**Work instructions:**
- a) Decide whether each statement below agrees with the blogging text. Answer yes or no for each, quoting the words of the text that decide it.
(i) For several years, the writer will write without telling people in real life.
(ii) The writer will meet some favorite writers over the next five years.
(iii) Once the words disappear, they will not come back.
- b) Write the next few paragraphs of the blogging text, picking up after its last sentence and keeping its second-person, future-tense voice.

**Given text:**

== Segment start ==

You’re going to write some absolutely horrible blog posts, make oh so many mistakes, and want to quit approximately 27,361 times. In fact, for several years you’ll write without telling real-life people. But you’ll keep at it even when it’s hard, and eventually you’ll stumble into owning the gift He has given.

You’ll show up and write through good times and bad, bleeding out stories through the keyboard. It will empty you and fill you at the very same time.

Over the next ten years, you’ll meet some of your favorite writers through the online world you’ve only barely entered into. And though this sounds crazy, not too long from now you’ll count several of them among your dearest friends.

The words will come and then they’ll disappear but wait well, for they’ll return in His timing. He will take all those words farther than you can ask or imagine or dream . . . into magazines and devotionals and even – are you ready for this? – the Bible.

== Segment end ==

**Excerpted records:**
== Segment start ==

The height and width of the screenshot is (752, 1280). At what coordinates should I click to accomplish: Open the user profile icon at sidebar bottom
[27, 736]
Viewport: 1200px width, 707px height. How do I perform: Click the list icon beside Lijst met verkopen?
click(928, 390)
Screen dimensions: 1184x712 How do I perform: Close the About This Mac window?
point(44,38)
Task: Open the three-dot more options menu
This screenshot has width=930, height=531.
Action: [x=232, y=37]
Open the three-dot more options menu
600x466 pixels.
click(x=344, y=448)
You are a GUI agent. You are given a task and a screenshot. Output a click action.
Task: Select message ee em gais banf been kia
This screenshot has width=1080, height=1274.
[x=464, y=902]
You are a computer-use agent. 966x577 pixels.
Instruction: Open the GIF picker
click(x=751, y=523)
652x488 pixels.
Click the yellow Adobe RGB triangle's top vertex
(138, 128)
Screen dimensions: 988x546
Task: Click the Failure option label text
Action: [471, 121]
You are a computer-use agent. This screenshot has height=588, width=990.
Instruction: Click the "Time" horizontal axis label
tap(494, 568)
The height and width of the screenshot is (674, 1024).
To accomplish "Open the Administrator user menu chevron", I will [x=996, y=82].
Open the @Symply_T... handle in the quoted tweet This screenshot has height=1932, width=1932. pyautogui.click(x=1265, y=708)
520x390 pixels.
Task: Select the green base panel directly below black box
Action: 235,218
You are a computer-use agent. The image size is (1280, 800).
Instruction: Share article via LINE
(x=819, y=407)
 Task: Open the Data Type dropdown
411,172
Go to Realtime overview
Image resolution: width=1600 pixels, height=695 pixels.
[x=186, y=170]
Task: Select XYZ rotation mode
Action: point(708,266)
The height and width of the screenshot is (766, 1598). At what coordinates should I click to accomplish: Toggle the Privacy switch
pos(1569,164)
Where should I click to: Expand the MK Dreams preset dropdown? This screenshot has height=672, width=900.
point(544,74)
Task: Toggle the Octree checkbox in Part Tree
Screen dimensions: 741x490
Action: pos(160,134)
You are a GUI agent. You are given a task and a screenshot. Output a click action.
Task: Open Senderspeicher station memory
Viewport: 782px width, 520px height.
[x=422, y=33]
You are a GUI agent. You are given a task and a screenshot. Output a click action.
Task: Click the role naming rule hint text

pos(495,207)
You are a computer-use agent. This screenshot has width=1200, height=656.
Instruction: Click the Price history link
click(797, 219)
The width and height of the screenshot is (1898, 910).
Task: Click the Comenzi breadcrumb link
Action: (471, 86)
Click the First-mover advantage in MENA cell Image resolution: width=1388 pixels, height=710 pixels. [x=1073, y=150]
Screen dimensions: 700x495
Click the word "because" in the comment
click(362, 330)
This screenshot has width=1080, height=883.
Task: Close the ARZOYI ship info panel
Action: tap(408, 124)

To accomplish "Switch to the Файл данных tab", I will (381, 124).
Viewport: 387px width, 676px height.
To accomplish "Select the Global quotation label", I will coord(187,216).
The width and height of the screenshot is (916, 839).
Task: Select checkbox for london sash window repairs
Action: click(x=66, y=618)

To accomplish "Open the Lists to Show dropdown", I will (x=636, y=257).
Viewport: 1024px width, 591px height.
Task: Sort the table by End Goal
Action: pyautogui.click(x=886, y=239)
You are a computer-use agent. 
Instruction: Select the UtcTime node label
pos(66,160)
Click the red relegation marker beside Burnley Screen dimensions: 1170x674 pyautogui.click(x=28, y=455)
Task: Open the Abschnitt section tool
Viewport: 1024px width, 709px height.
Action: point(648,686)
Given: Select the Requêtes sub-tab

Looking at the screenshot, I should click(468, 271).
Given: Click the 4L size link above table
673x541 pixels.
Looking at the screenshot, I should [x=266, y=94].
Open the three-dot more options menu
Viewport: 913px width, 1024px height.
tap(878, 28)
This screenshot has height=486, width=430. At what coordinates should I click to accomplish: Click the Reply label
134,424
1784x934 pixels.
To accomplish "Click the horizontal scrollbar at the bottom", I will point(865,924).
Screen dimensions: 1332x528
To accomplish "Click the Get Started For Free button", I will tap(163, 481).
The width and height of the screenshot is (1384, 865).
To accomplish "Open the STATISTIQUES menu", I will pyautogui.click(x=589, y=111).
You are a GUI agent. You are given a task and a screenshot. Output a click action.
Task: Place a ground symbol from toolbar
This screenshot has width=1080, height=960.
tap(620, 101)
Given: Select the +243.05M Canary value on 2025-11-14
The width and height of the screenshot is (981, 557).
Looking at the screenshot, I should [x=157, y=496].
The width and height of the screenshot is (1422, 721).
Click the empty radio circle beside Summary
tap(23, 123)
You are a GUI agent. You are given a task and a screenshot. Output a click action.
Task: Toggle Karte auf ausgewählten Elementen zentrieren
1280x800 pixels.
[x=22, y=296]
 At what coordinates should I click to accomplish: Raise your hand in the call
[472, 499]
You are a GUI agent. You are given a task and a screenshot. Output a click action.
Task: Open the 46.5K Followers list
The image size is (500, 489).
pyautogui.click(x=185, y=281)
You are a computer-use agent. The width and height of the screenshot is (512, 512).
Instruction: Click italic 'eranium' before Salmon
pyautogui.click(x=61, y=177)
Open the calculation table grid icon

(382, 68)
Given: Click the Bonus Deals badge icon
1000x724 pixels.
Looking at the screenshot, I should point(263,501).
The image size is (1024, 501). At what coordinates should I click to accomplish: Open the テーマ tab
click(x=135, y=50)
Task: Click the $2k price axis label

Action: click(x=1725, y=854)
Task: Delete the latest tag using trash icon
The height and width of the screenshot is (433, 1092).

== Segment end ==

**Task-by-task results:**
- a)
(i) Yes: "for several years you’ll write without telling real-life people"
(ii) No: "Over the next ten years, you’ll meet some of your favorite writers"
(iii) No: "they’ll return in His timing"

- b)
And, oh yeah, eventually your story will be printed, bound, and shipped around the world. Strangers will tell you that they met Jesus within the pages, but the truth is you’ll see Him in a new way, too. You’ll find Him right there — in every high and every low. You’ll discover the beauty of ordinary days and the God who is faithful in all things, at all times, in all ways.

And after ten years? You’ll find that what was true then is true now: none of it was ever about you. Keep writing His story. His plan for you is greater than the dream you have for yourself.